During a quiet interlude in the civil wars before the great denouement at Actium (31 BC), Mark Anthony reached the Caspian Sea and present day Baghdad in hopes of overcoming the Armenians and the Parthians......what would the world be the like today if the Romans had remained for a few hundred years? By the way, Anthony had a large contingent of Jewish mercenaries with him at the time.......very tough fighting men for their day.
The book also deals with Hadrian’s love of Greek culture and his interests beyond geopolitics and warfare. Additionally, do not expect this book to begin with Hadrian‘s first day as emperor. Rather, the author gives you a thorough discussion of Hadrian‘s rise through the ranks and especially his service to the Emperor Trajan.
The photograph submitted with this review is of a bust of Hadrian.
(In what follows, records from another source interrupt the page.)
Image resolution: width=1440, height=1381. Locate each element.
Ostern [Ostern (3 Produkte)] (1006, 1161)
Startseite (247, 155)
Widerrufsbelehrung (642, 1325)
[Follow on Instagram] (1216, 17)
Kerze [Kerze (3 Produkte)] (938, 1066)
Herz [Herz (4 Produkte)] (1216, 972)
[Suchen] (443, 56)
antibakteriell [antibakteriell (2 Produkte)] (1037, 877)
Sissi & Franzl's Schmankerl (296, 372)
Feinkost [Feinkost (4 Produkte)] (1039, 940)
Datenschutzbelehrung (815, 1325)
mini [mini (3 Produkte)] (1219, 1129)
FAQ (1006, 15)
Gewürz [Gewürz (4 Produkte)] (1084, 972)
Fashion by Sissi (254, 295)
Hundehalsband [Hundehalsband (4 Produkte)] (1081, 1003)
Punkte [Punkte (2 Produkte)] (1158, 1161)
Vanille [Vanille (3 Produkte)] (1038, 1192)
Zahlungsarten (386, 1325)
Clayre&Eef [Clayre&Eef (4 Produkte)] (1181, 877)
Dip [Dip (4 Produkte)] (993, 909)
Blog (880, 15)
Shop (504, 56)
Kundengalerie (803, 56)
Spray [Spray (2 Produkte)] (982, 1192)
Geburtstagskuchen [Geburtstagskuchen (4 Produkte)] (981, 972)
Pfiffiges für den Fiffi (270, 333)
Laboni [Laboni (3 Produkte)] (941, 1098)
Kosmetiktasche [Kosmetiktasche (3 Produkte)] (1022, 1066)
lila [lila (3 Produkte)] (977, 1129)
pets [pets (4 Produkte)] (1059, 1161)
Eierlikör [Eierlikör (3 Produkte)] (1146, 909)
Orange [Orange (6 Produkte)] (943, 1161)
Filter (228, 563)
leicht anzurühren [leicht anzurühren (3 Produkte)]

In addition, I did feel that more detail was given in this book to the actual specifics of governing Rome and Roman lifestyle and habits than the readers ever received with the other two biographies.
Mr. Everitt has a great way of putting things and I find myself chuckling often through his books. One is very much drawn in and feels like the character in the book has been known for years. I can actually envision some of the things happening.
As always, I remain a fan of Mr. Everitt's work. I am willing to purchase any of his writings if on a topic of interest to me.